Is signed zero always available?

Steven D'Aprano steve at pearwood.info
Wed Jun 22 21:16:36 EDT 2016


On Thu, 23 Jun 2016 08:50 am, Christopher Reimer wrote:

> When I took mathematics in college, the following was true:
> 
> -1 * 0 = 0
> 
> I would probably have gotten rapped on the knuckles by my instructors if I
> answered -0. Zero was zero. No plus or minus about that. No discussion of
> signed integers ever mentioned signed zero.
> 
> Did I miss something in college?

Yes.

In IEEE-754 floating point maths, zero can represent two distinct concepts:
actual mathematical zero, and the result of a calculation which ought to be
small but non-zero, but due to the limitations of a fixed data size,
underflows to zero. Ideally, we would want *three* zeroes, representing
underflow to zero but positive, underflow to zero but negative, and true
mathematical zero.

Inconveniently, the standard floating point format leads to *two* different
representations of zero, one which is all zero bits, and one which is all
zero bits except for the sign bit. So the behaviour of IEEE-754 zeroes is a
mix of "treat them as the result of underflow" and "treat them as zero".

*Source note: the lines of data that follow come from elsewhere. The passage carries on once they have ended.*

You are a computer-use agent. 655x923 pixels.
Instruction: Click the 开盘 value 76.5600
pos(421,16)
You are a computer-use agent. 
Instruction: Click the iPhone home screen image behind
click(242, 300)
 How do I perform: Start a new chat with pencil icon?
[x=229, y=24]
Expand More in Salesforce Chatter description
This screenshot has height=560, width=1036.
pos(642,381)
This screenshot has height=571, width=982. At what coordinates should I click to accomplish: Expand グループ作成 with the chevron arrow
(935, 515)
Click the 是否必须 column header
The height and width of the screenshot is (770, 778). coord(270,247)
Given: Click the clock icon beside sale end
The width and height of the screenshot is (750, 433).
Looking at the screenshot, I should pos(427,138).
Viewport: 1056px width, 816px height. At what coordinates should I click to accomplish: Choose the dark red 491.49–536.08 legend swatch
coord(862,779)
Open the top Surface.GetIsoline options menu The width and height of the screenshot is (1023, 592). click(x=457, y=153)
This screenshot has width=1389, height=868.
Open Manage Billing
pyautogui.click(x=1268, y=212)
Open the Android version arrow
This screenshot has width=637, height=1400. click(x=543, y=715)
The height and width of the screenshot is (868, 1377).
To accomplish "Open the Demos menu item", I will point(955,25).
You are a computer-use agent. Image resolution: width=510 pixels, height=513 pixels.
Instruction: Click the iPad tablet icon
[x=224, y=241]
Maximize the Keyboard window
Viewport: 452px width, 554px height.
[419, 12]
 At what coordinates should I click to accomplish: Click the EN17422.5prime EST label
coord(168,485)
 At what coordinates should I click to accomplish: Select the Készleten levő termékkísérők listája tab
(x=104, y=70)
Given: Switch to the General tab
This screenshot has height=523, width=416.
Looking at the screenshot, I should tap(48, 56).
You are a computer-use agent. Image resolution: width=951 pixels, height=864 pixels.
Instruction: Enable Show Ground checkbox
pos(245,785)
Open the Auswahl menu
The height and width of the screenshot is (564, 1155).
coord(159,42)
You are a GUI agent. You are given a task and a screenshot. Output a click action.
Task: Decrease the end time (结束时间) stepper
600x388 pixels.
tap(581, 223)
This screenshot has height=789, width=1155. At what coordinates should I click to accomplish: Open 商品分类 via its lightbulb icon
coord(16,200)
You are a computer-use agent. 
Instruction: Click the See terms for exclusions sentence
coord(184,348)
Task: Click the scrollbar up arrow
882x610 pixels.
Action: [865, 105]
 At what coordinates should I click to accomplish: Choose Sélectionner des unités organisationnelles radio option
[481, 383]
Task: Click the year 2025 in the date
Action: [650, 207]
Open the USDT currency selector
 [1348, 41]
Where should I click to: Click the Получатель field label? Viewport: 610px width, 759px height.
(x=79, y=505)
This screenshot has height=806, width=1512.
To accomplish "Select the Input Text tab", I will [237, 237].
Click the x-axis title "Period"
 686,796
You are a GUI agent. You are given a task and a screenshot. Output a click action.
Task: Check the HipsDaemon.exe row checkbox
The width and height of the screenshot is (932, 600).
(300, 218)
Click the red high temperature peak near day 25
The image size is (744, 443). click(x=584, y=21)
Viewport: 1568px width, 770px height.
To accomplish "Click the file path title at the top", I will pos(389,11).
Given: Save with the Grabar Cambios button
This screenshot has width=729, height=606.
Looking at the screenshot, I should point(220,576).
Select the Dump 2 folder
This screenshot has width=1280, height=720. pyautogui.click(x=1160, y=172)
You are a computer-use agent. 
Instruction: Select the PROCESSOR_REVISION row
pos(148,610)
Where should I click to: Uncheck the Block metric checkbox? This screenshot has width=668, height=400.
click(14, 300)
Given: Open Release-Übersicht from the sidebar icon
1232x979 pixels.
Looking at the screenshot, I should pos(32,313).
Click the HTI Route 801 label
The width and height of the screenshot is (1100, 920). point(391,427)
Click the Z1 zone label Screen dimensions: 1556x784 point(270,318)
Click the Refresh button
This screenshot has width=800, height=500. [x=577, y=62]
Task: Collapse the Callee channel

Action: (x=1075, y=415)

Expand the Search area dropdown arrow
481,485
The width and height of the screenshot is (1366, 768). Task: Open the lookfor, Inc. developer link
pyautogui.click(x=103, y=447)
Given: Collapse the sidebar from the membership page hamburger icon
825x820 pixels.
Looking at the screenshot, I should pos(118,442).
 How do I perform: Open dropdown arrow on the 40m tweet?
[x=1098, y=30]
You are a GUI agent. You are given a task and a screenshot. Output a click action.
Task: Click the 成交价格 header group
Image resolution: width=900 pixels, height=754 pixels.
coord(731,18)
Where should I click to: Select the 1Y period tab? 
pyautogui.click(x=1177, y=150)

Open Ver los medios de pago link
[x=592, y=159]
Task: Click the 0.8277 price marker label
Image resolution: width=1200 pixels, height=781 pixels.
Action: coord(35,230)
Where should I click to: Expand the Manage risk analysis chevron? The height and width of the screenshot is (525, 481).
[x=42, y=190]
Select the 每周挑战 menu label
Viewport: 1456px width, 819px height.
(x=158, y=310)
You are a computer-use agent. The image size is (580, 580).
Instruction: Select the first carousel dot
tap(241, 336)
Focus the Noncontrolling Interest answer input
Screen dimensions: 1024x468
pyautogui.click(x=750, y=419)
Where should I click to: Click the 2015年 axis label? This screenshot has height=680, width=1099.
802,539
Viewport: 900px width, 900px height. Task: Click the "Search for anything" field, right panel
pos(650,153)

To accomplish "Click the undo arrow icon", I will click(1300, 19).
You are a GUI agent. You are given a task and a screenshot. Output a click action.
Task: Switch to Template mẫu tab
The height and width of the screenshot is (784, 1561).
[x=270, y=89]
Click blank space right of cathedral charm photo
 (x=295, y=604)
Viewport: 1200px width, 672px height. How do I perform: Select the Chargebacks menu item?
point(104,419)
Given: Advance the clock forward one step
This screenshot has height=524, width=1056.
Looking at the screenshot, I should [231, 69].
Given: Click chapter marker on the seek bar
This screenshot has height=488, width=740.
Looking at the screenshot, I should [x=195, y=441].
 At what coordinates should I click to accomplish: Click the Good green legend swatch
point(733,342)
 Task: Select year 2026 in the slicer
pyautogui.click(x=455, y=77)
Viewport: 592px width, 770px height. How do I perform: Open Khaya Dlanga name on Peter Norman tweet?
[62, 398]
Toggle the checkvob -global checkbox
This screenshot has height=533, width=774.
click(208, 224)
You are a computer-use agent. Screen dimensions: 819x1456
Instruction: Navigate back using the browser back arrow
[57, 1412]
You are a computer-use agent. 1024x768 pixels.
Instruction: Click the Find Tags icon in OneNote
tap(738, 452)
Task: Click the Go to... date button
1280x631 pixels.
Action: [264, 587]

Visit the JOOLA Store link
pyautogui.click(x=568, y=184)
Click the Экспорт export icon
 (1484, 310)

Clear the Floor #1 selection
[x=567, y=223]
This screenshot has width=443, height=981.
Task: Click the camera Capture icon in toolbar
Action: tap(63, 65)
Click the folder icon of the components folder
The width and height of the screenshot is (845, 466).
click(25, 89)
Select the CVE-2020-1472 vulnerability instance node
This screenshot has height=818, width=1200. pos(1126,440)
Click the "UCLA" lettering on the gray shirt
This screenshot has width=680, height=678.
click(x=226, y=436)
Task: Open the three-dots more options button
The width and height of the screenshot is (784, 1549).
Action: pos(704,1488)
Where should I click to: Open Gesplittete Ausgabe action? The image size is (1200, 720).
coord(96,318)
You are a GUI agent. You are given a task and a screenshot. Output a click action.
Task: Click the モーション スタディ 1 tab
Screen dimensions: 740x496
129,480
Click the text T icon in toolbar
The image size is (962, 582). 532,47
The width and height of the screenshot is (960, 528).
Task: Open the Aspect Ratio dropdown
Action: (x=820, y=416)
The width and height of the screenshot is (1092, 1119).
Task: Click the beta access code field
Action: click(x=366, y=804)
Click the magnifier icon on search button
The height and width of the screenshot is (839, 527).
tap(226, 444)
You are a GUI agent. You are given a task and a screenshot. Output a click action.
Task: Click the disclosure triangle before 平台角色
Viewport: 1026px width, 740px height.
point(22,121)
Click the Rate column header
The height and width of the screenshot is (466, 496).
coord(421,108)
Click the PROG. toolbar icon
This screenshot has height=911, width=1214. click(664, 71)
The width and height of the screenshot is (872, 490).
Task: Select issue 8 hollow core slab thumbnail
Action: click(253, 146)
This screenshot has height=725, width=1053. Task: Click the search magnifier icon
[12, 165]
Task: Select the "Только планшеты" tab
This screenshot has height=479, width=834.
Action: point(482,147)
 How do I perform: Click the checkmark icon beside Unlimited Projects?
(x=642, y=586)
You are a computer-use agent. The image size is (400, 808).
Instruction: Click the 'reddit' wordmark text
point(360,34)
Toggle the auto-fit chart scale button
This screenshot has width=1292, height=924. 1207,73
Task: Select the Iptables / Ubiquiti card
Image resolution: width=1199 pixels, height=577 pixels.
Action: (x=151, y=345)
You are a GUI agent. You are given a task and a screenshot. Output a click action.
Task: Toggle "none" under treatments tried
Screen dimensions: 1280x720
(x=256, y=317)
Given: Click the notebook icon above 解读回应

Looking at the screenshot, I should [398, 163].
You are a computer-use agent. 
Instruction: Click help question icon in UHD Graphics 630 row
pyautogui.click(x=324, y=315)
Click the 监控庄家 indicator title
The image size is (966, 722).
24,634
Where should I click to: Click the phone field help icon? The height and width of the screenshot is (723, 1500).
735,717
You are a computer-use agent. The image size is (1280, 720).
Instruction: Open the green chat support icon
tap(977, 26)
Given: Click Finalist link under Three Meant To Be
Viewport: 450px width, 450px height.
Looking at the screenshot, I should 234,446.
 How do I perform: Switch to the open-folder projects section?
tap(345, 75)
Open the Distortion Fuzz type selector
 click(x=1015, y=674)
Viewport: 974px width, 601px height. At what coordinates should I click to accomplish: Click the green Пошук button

For example, the standard mandates that -0.0 must compare equal to 0.0, and
that in regular arithmetic there's no difference between the two: x+0.0 and
x-0.0 are the same. But that doesn't mean that they are always treated the
same. For instance, consider 1/x, where x is one of the zeroes. If we treat
them as "very small numbers which have underflowed", then 1/x should
be "very big numbers which will overflow", and IEEE-754 mandates two
special values to represent overflow: INF and -INF. So 1/0.0 may return
INF, and 1/-0.0 may return -INF.

(I say "may" rather than "will", because the standard allows that behaviour
to be configurable: you can specify whether to get ±INF or to signal divide
by zero. Unfortunately although most CPUs and FPUs support this behaviour,
support for it in compilers is mostly poor.)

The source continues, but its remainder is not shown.